私は家族に典型的な「インドの文化にすごく興味がある外人」として受け入れられ、アンティたちにずいぶんかわいがってもらった。花嫁が支度をしている間に、アンティたちに連れられて街に買い物に行き、親戚の家を一軒一軒回って家族の一人ひとりに挨拶する。なかなかの人数であった。英語ができる友人や同僚たちから離れてアンティと子どもたちだけになると、マラティ語がわからないので、片言の英語と手まねと顔の表情だけでなんとか会話する。どうせ難しい話をすることもないのだから、それでけっこう何とかなるものである。ひさしぶりに外人としてちやほやされた。道端で一人のアンティがジャスミンとバラの花を買って、髪につけてくれた。

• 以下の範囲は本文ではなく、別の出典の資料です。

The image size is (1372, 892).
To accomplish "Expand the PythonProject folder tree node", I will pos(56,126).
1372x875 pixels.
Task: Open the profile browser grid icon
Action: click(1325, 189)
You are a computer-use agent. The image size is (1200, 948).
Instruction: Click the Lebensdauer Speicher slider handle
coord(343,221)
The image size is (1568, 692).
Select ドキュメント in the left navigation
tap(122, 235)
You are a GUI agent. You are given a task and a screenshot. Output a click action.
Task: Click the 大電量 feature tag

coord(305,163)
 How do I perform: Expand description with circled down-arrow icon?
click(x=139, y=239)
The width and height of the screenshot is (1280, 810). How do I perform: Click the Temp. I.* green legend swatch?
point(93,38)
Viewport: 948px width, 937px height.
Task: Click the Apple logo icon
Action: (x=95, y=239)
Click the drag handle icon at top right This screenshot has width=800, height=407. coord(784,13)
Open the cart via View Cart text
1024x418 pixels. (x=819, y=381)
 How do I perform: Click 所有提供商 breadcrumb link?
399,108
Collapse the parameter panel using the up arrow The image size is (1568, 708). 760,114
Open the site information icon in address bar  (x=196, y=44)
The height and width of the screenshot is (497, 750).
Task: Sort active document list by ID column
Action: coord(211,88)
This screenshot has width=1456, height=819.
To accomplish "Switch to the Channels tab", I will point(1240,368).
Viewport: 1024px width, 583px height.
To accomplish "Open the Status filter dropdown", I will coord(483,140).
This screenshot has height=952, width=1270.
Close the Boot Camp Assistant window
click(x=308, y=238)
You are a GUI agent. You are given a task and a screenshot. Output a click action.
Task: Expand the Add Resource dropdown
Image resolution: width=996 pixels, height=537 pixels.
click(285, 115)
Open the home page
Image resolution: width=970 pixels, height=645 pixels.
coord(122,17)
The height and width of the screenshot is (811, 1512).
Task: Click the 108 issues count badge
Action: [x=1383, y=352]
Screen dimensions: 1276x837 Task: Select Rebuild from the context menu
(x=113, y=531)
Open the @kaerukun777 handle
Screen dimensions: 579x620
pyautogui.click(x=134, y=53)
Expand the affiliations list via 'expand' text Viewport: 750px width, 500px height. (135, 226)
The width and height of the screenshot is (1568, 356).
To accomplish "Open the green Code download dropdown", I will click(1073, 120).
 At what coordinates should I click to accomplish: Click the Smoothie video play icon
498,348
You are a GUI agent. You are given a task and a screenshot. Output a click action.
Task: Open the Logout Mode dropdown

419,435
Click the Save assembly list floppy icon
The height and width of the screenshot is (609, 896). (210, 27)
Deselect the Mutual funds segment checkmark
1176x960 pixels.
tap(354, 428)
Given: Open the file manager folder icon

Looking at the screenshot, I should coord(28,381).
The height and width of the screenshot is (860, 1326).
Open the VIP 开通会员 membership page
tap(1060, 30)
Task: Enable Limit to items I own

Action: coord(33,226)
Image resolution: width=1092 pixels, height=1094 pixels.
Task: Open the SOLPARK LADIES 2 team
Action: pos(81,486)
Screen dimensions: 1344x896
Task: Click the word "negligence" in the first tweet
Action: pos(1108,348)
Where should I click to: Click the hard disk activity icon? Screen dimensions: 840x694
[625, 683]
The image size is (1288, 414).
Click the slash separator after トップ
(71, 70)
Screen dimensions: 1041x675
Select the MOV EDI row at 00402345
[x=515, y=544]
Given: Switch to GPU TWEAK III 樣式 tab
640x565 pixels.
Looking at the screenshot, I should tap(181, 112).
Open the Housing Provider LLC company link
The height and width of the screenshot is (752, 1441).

おどろくべきことに、3軒の親戚が並んで隣同士に家を建てて住んでいる。一軒目でお茶を飲んだあとで、おばさんが「じゃあ次の家に行こうか」というので、「は?」と思いながらついていくと、隣の家がまた別のおばさんの家なのである。そこで2階のトイレからベランダまで隅々を案内されておやつを食べた後、「じゃあ、今度は隣の家に行くわよ」といって外へ出ると、またその隣がもう一人のおばさんの家である。3軒目のおばさんの家を出た後で、庭先から「ちょっとちょっと、もう一回おいでよ」と前のおばさんに呼ばれて、さっきはいなかった娘やらいとこやらを紹介される。しばらくボーっとしていると、向こうの家から子どもがやってきて「あっちのアンティが来いって言ってるよ」と呼びに来る。
お茶やらお菓子やらバナナやらを立て続けに食べてお腹いっぱいになってしまった。

親戚の子どもたちもいっぱいいる。小さい子どもたちは、親世代とちがって英語が話せる。聞いてみると、学校で習っているのではなく独学しているのだという。こっちの英語はかなりヤクザなのに、彼らは「今、おれ英会話の勉強してんの」という感じで英語で話してくるのでばつが悪い。くだらない宴会芸の手品を教えたり、日本語を教えたり、折り紙を一緒に折ったりして遊んだ。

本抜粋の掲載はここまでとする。